→ **SUPPLIED DATA**:
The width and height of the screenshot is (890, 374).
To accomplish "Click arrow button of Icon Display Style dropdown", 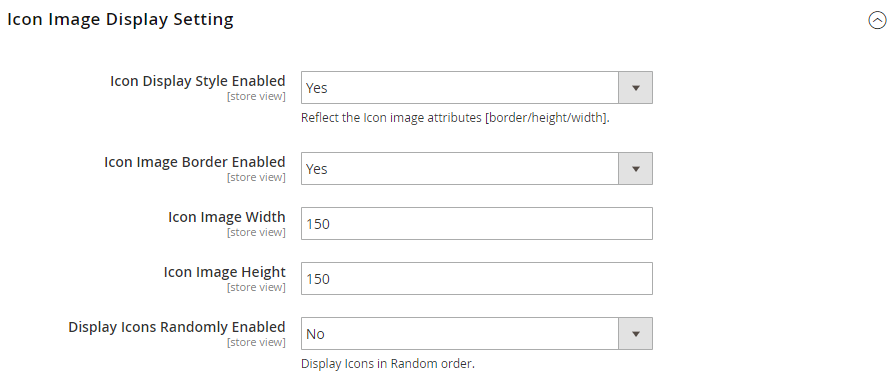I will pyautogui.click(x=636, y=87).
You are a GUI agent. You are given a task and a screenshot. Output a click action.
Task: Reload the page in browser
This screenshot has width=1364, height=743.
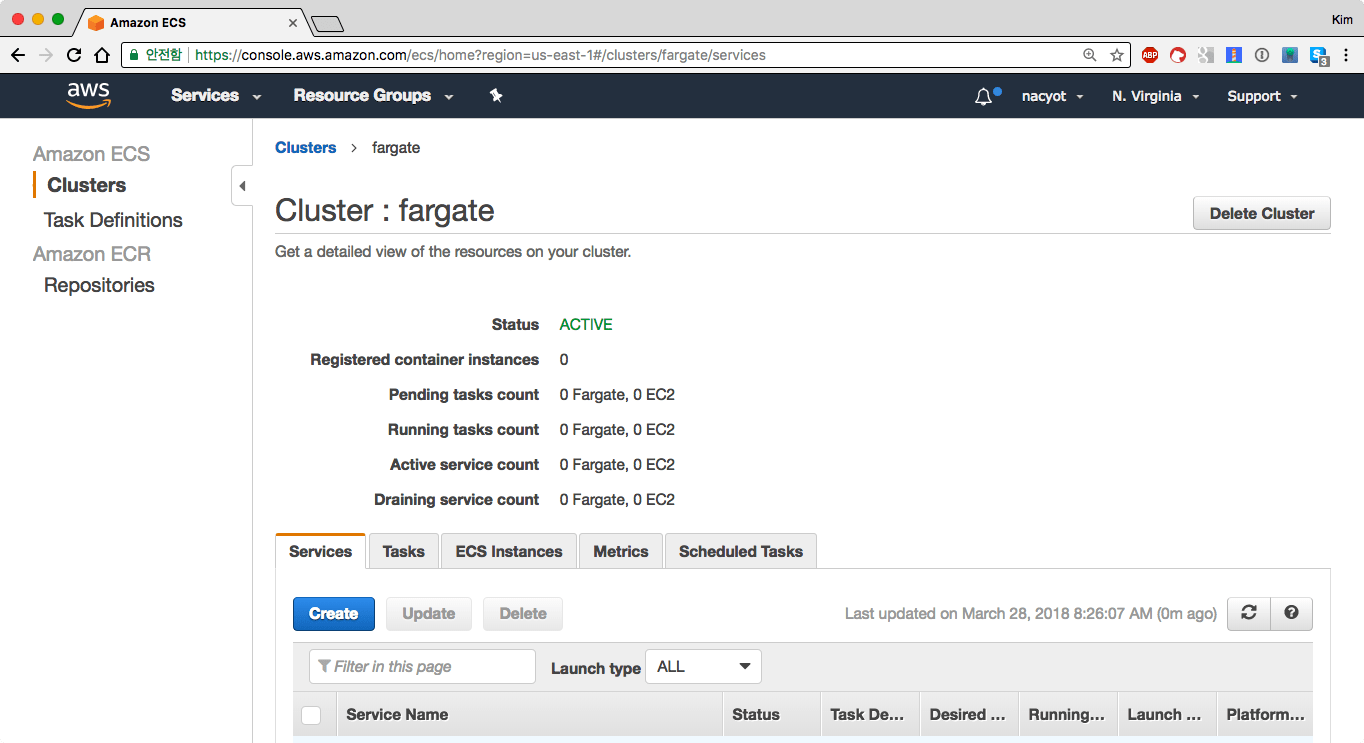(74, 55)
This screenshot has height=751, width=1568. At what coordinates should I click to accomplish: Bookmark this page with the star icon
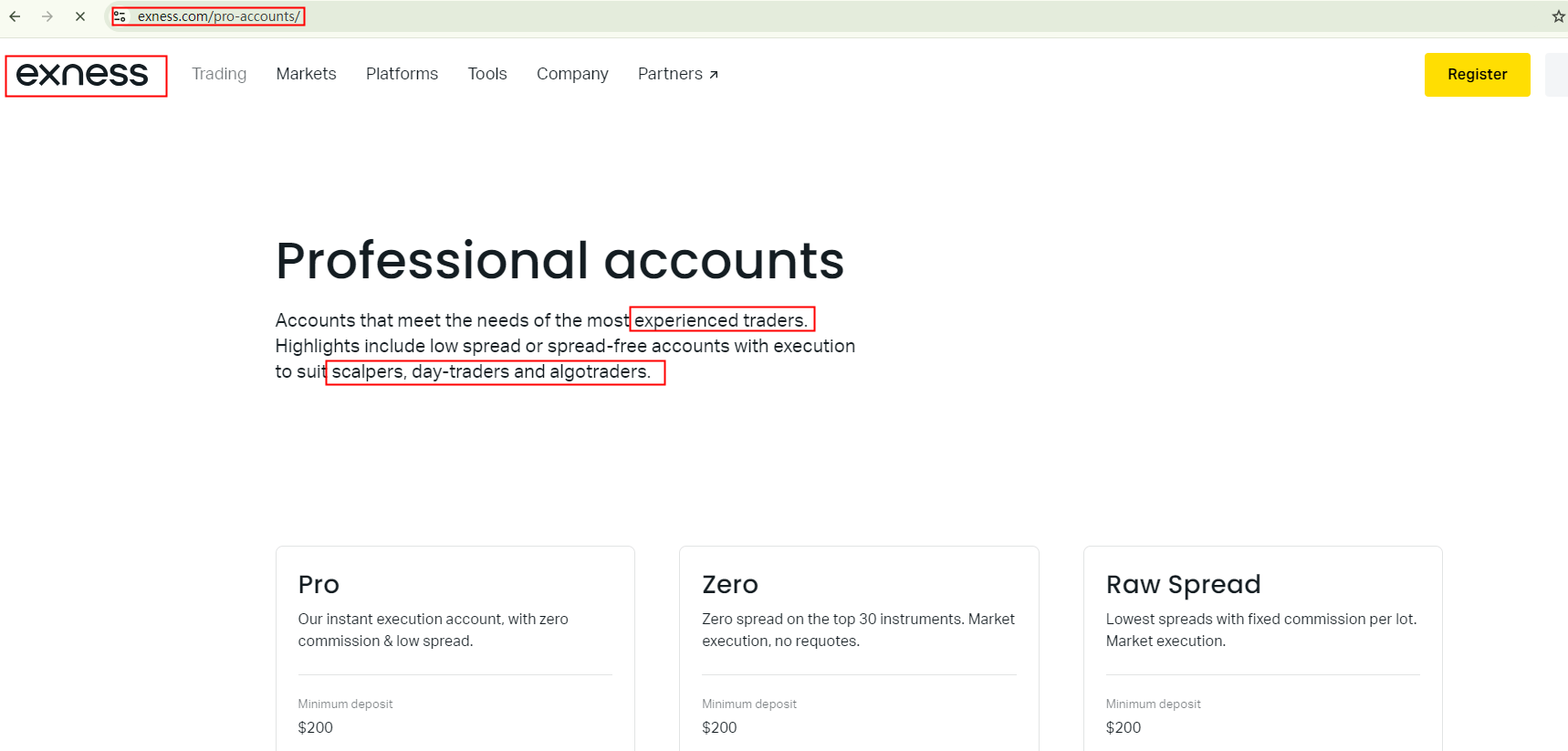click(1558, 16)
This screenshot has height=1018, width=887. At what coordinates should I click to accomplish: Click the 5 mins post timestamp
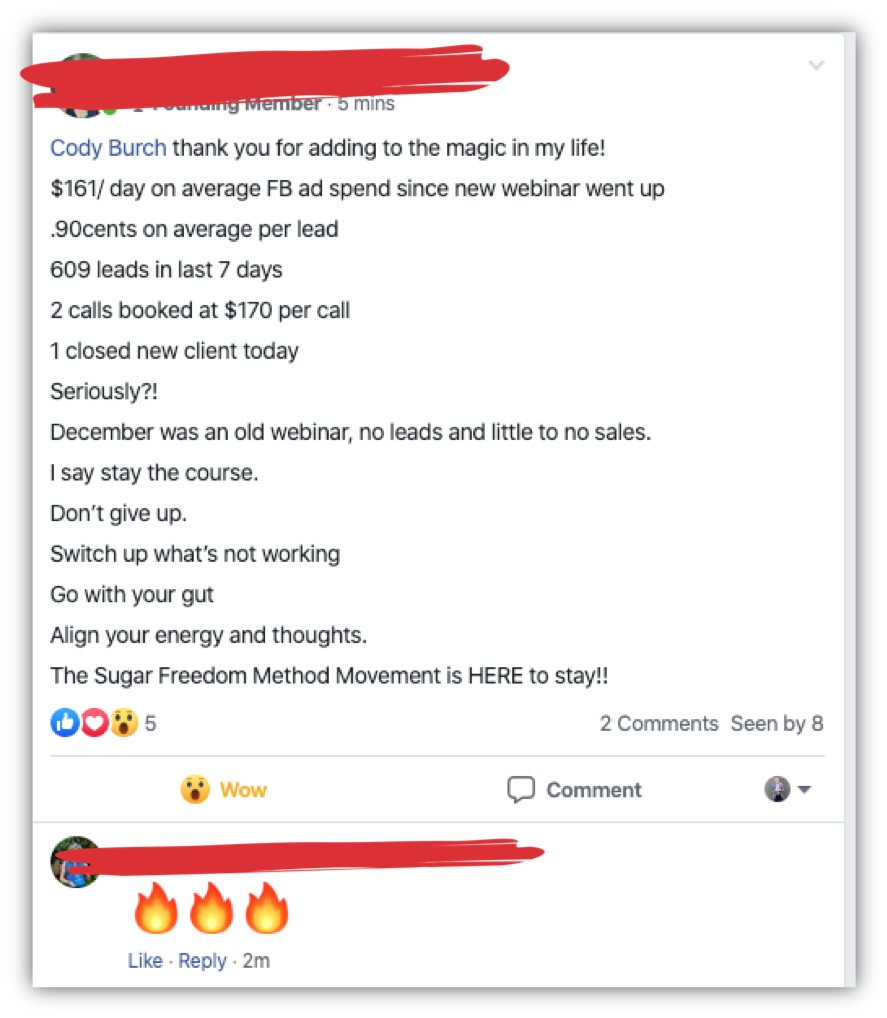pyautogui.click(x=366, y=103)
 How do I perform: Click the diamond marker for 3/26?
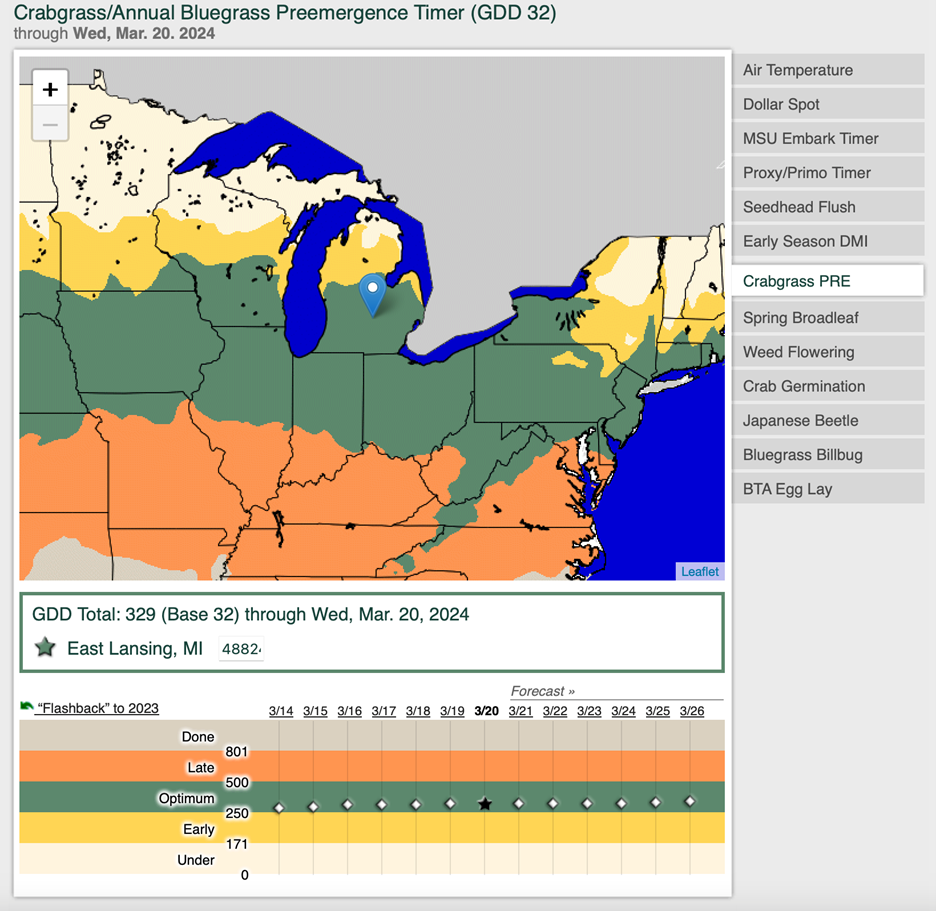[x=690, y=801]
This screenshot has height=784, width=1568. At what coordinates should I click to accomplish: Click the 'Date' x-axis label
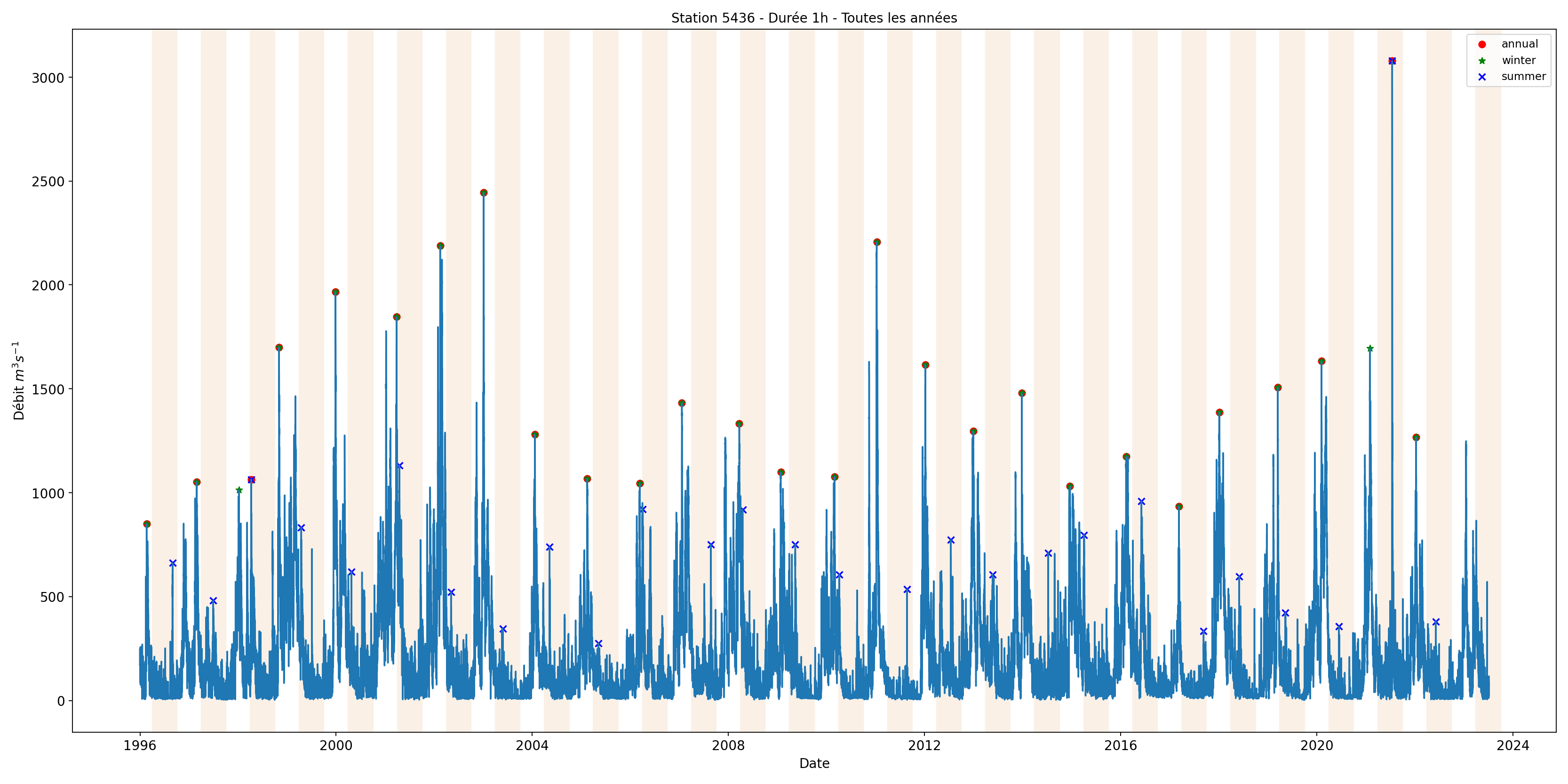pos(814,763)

→ **WHAT THE TASK REQUIRES**:
Can you rewrite as a numbered list the lines running from the one containing "This screenshot has height=784, width=1568." through the last line, both included, with blank lines skipped and the pictures left out?

→ **REPLY**:
1. This screenshot has height=784, width=1568. At what coordinates should I click to accomplish: Click the 'Date' x-axis label
2. pos(814,763)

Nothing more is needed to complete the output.